Use ultra-high purity helium gas as the carrier gas for GC at a flow rate of 1.5 milliliters per minute. Set the GC injector to a temperature of 260 degrees Celsius and a split ratio of one to 250. Set up a temperature program for the primary column that starts with a constant temperature of 40 degrees Celsius for 0.2 minutes, followed by a temperature ramp to 260 degrees Celsius at five degrees Celsius per minute, followed by a constant temperature of 260 degrees Celsius for five minutes.

Maintain the modulator temperature five degrees Celsius higher than that of the secondary column and the secondary column temperature at five degrees Celsius higher than that of the primary column. Use an optimum modulation period of four seconds with 0.8 seconds of hot pulse and 1.2 seconds of cold pulse, as determined before. Then, set the transfer line temperature to 270 degrees Celsius.

Next, set the acquisition delay or solvent delay to zero seconds. Set the lower and higher range of mass over charge to 35 and 800, then set the MS detector acquisition rate to 400 spectra per second. Maintain the MS detector voltage at 150 volts higher than the optimized value.

Finally, maintain the MS ion source temperature at 225 degrees Celsius. Perform data processing using the software supplied by the instrument manufacturer. In the data analysis method, select compute baseline, find peaks above the baseline, library search, and calculate area and height.

Track the baseline through the data file. Enter the baseline offset as 0.5, then enter the expected peak width of 15 seconds in the first dimension and 0.15 seconds in the second dimension. Set the signal-to-noise ratio as 5000 and similarity values of greater than 850 for identification of compounds.

Select a commercially available mass spectral library to identify chemical compounds present in samples, and set the library search mode to forward. Process the data files with this data analysis method using the manufacturer's protocol. It requires at least one hour to process the data file.

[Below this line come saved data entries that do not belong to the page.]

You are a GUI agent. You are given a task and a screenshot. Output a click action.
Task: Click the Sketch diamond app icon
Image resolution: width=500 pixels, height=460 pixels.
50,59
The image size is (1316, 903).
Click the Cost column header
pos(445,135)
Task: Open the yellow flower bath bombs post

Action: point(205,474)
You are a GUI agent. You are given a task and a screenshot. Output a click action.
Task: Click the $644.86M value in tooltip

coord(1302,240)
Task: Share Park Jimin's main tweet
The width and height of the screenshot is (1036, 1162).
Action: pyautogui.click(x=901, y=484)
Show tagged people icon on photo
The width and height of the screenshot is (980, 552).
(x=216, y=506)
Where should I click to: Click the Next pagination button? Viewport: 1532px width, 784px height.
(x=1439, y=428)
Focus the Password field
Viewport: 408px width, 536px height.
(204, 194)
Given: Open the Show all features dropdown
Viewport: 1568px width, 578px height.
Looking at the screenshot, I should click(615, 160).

Shown here is a total ion chromatogram obtained for the aqueous fraction of algae bio-crude, analyzed with a column combination of polar and non-polar. Oxygenates and organic acids were observed in HTL algae water. In addition to oxygenates, the aqueous phase has nitrogen-containing compounds, such as pyridine, pyrazine, acetamides, succinimide, and their alkyl derivatives.

Presumably, these compounds are the degradation products of proteins and carbohydrates in algal biomass. Shown here are the similarity values and retention time of the chemical compounds present in HTL algae water, using column combination of polar and non-polar in table form. The high intensity peaks identified in the contour plot for the aqueous fraction of algae bio-crude were validated by analyzing standards.

Standards containing organic acids and end-compounds were prepared and analyzed in 2D gas chromatography with time-of-flight mass spectrometry. The aqueous fraction of algae bio-crude was also analyzed with the conventional column combination of non-polar and polar, which was widely used in the literature. As shown here, organic acids and end-compounds present in the aqueous fraction of algae bio-crude elute with more than one peak.

The similarity values and retention time of these chemical compounds are listed in table form. After watching this video, you should have a good understanding of how to analyze the aqueous samples using two-dimensional gas chromatography equipped with mass spectrometry. After its development, this technique paved the way for researchers in the field of bio-fuels to analyze aqueous stream of byproducts obtained from biochemical, thermochemical, and thermocatalytic conversions of biomass.

Following this procedure, other methods like one-dimensional gas chromatography and liquid chromatography can be performed in order to answer additional questions like quantitatively determining the concentration of unidentified chemical compounds. While attempting this procedure, it's important to remember that non-volatile, high-compounds and inorganic salts could not be analyzed using this instrument configuration.